Disparities in Female Medical Research

Aristotle said “Women are unfinished men.” At that time, which some consider the dawn of modern medicine, the only reason there was really any attention paid to women’s health was because they could bear children. Although a great deal of the female mental, emotional, and physical inferiority viewpoints of Aristotle have been disproven, disparities in medical research still linger.

“Few physicians think intentional discrimination is at play here. Instead, it’s a result of the vestiges of disproved beliefs and outdated conventions. The origins of this situation go back many years,” explains Janine Clayton, MD, director of the Office of Research on Women’s Health (ORWH) at the NIH.

Women, specifically women of color, are still underrepresented when it comes to clinical trials and research and only account for 29-34% of pharmaceutical research study participants, limiting biological understanding and contributing to health inequities.

The FDA did allow biological women participants back into clinical research trials about 30 years ago, but the industry still places a heavy focus on childbearing and fertility concerns. This comes with every day, real consequences to women’s health diagnoses and treatments as physicians and pharmacists must use data derived from studies that underrecruited female participants. For instance:

  • Women are seven times more likely to be misdiagnosed when they are having a heart attack and while cardiovascular disease is the number one cause of death for both men and women, women die more often from heart attack, with one woman dying every minute from heart disease in the US.
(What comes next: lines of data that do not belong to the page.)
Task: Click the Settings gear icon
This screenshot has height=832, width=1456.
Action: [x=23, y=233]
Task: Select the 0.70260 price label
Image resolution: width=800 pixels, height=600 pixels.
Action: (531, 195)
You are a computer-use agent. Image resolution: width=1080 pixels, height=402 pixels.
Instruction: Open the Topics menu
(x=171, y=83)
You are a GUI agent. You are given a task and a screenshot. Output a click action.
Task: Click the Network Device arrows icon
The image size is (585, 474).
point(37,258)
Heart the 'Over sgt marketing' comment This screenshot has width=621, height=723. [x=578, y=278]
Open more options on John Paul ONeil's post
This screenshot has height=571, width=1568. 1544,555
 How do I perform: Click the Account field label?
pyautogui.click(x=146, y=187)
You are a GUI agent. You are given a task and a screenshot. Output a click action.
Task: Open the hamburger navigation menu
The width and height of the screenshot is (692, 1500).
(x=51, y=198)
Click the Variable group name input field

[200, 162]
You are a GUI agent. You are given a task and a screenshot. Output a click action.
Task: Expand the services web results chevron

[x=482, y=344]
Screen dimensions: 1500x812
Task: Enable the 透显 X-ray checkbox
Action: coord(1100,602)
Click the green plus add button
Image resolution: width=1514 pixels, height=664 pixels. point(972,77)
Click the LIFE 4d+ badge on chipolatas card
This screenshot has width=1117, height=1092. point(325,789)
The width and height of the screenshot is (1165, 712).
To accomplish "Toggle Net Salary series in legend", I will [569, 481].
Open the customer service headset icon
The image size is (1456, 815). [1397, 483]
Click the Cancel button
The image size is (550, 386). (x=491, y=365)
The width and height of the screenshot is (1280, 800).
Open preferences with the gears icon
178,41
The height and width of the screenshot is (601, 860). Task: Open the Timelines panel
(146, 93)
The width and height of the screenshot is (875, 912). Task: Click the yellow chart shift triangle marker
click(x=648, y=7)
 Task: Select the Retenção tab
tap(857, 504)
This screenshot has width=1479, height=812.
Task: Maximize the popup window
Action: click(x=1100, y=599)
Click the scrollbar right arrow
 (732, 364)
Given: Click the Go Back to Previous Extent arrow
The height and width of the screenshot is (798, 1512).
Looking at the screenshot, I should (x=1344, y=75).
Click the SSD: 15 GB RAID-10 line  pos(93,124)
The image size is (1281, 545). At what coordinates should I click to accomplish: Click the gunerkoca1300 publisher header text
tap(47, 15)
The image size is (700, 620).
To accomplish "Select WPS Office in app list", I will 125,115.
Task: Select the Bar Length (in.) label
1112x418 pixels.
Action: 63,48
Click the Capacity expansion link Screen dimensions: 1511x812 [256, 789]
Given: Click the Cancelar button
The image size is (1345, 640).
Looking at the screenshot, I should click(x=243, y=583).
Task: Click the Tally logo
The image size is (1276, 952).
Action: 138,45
  • The U.S. has the highest rate of maternal mortality in the developed world and the rate is worse for black women. The number of women who die during childbirth has doubled in the last two decades and as of 2021, 33 of 100,000 women died during live births.

  • One in five women say they have felt that a health care provider has ignored or dismissed their symptoms, and 17% say they feel they have been treated differently because of their gender, compared with 14% and 6% of men, respectively.

But there is some good news: awareness of the problem is growing. There has been a steady increase in the representation of women in medical studies over the last several decades due to the introduction and passage of laws, regulations, policies, and guidelines addressing gender inequities. Health care professionals, including doctors and researchers, are beginning to understand that this is a problem and are taking steps to correct it.

In the meantime, women will have to be their own best advocates and pay attention to their bodies, demanding the level of care they know they deserve until they get it. If a health care provider isn’t taking your symptoms seriously, find another who will.